Previously, in January 2023, Air Vanuatu operated scheduled flights to the following international destinations:

| Country | City | Airport | Notes | Ref |
|---|---|---|---|---|
| Australia | Brisbane | Brisbane Airport |  |  |
| Australia | Melbourne | Melbourne Airport |  |  |
| Australia | Sydney | Sydney Airport |  |  |
| Fiji | Nadi | Nadi International Airport |  |  |
| New Caledonia | Nouméa | La Tontouta International Airport |  |  |
| New Zealand | Auckland | Auckland Airport |  |  |
| Vanuatu | Luganville | Santo-Pekoa International Airport |  |  |
| Vanuatu | Port Vila | Bauerfield International Airport |  |  |

===Interline agreements===
Air Vanuatu had interline agreements with the following airlines:

- Singapore Airlines

===Codeshare agreements===
Air Vanuatu had codeshare agreements with the following airlines:

- Aircalin
- Fiji Airways
- Solomon Airlines

==Fleet==
As of August 2025, the Air Vanuatu fleet consisted of the following aircraft:

| Aircraft | In service | Orders | Passengers |  |  | Notes |
| J | Y | Total |
| ATR 72-600 | 1 | 1 | — | 70 | 70 |  |
| Britten-Norman BN-2 Islander | 1 | — | — | 9 | 9 |  |
| De Havilland Canada DHC-6-300 Twin Otter | 3 | — | — | 19 | 19 |  |
| Total | 5 | 1 |  |  |  |  |

==Incidents and accidents==
- 25 July 1991 – a Britten-Norman Islander aircraft crashed on the island of Espiritu Santo, killing all nine passengers and the pilot.
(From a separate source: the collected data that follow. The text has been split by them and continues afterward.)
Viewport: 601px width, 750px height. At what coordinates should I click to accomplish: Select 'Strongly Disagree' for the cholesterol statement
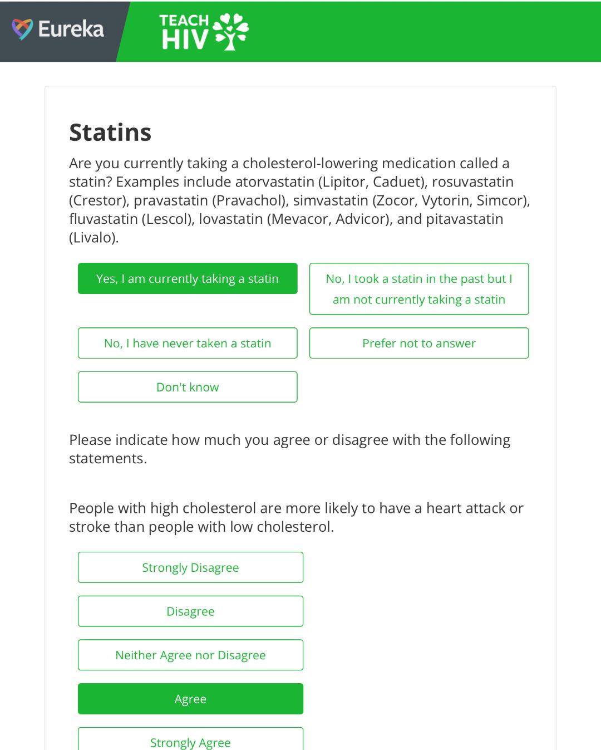pos(190,567)
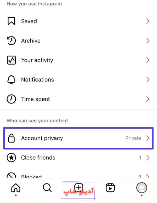
Task: Click the Private status label
Action: click(x=133, y=138)
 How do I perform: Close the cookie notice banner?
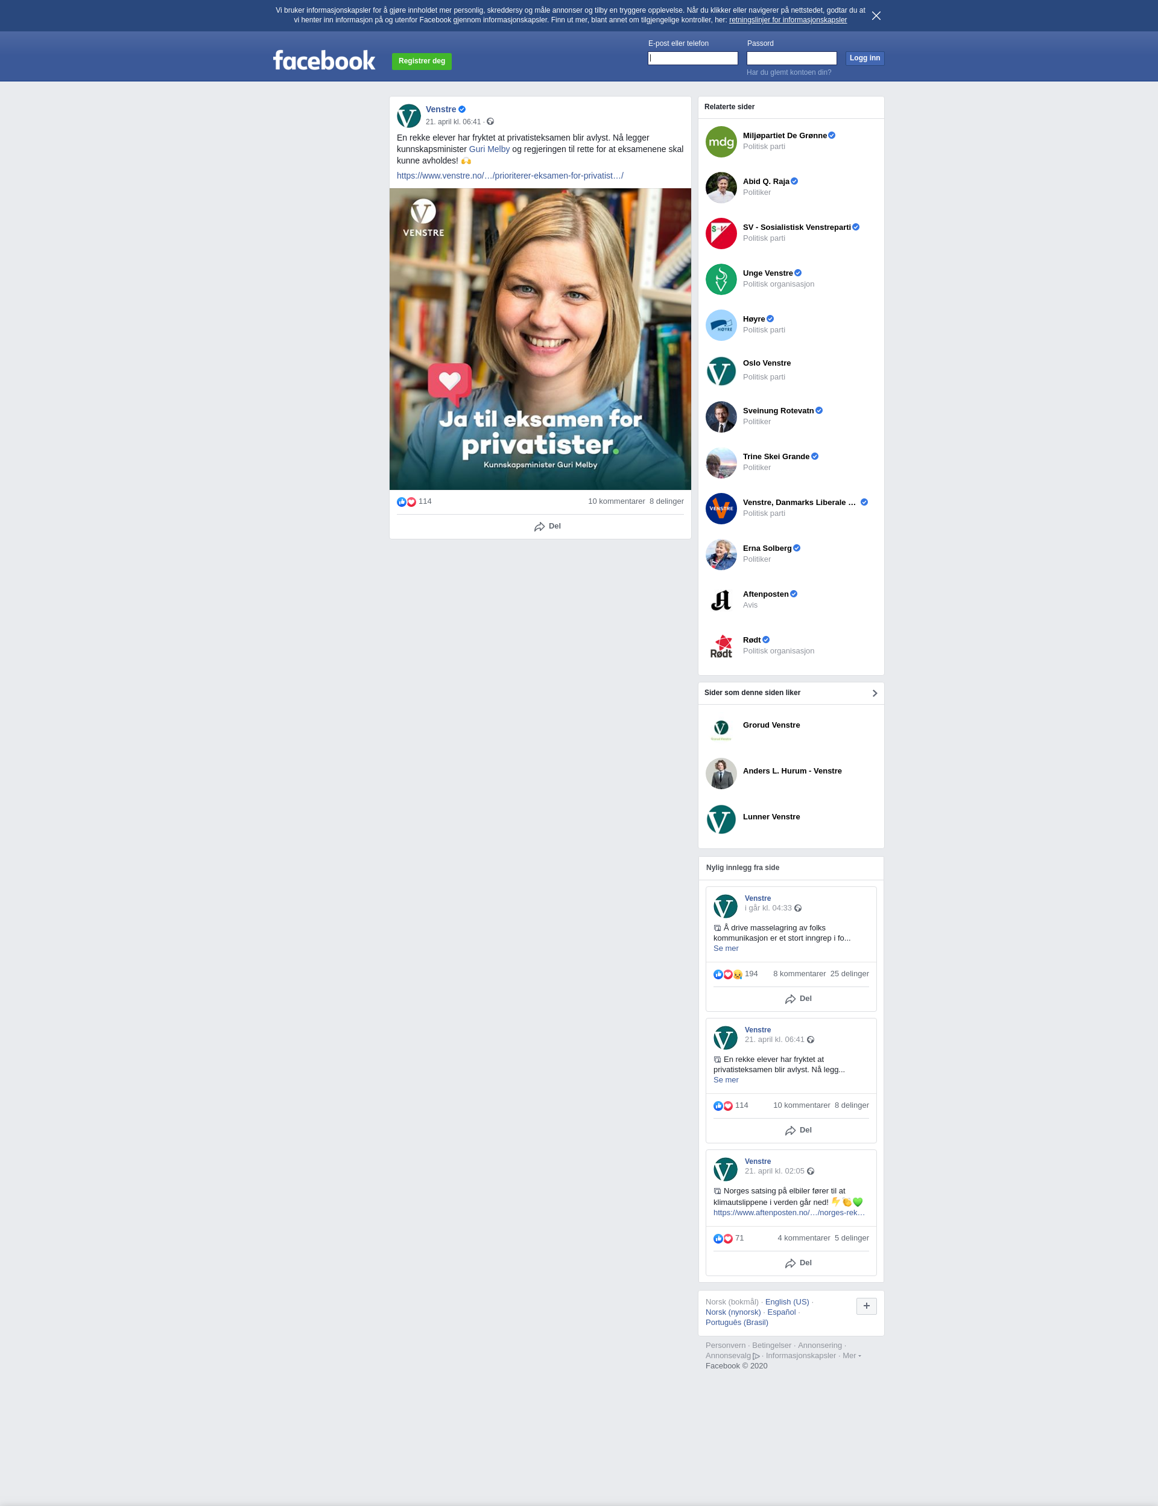click(876, 15)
The crash site was located only after a four-day search involving several helicopters. The crash was attributed to pilot error.
- 19 December 2008 – a Britten-Norman Islander aircraft (Flight 261) with nine passengers crashed into a mountain near Olpoi Airport on the western side of the island of Espiritu Santo, killing the pilot and seriously injuring some passengers. The aircraft had been heading to Santo-Pekoa International Airport. The mountainous region where the aircraft crashed was shrouded in thick fog at the time.
- 28 July 2018 – ATR 72 registration YJ-AV71, operating Flight 241, suffered an in-flight engine failure. On landing at Port Vila, the aircraft departed the runway and collided with two parked Britten-Norman Islander aircraft belonging to Unity Airlines and another company. Thirteen people sustained minor injuries.